SELECTED EXTRACT:
>>>

Friday, January 27, 2006

real things and that

There are times, late at night, when I start to wonder if I ever really am going to save the world, like I planned to when I was eleven. It's seeming less and less likely.

Initial 'get powers like Superman' plan had to be reluctantly abandoned, replaced by some vague concept to use this whole 'internet' thing to create a new kind of techno-socialism, hindered only by the fact that I'm still not entirely sure what socialism actually is. And my techno skills aren't up to much either, although I did recently mend the bathroom extractor fan with a paperclip, which I think I'm allowed to mention twice. Also I wandered past my friend's art gallery the other day, and they got me to change a light bulb for them (shop full of girls) which made me feel like a proper chap for a while, leading to me growling softly to myself and eating steak for some time afterwards.

But I digress. Turns out someone came up with this whole techno-socialism thing before me. In Chile. In the early seventies. And he was British. And he even gave it a cool name. Possibly the best bit is when they find a room full of telex machines bought by a previous government who clearly had no idea how to use them, and link them in, like in Scrapheap Challenge. Sadly, the CIA then helped General Pinochet smash the resulting Interesting Thing with hammers, but wow, what a brilliant film this would make.

<<<

Return the blog post about planning to save the world, word for word and in full.

MATERIAL PROVIDED:

>>>

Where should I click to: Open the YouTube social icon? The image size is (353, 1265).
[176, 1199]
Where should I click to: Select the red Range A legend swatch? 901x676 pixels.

<<<

TASK RESULT:
Friday, January 27, 2006

real things and that

There are times, late at night, when I start to wonder if I ever really am going to save the world, like I planned to when I was eleven. It's seeming less and less likely.

Initial 'get powers like Superman' plan had to be reluctantly abandoned, replaced by some vague concept to use this whole 'internet' thing to create a new kind of techno-socialism, hindered only by the fact that I'm still not entirely sure what socialism actually is. And my techno skills aren't up to much either, although I did recently mend the bathroom extractor fan with a paperclip, which I think I'm allowed to mention twice. Also I wandered past my friend's art gallery the other day, and they got me to change a light bulb for them (shop full of girls) which made me feel like a proper chap for a while, leading to me growling softly to myself and eating steak for some time afterwards.

But I digress. Turns out someone came up with this whole techno-socialism thing before me. In Chile. In the early seventies. And he was British. And he even gave it a cool name. Possibly the best bit is when they find a room full of telex machines bought by a previous government who clearly had no idea how to use them, and link them in, like in Scrapheap Challenge. Sadly, the CIA then helped General Pinochet smash the resulting Interesting Thing with hammers, but wow, what a brilliant film this would make.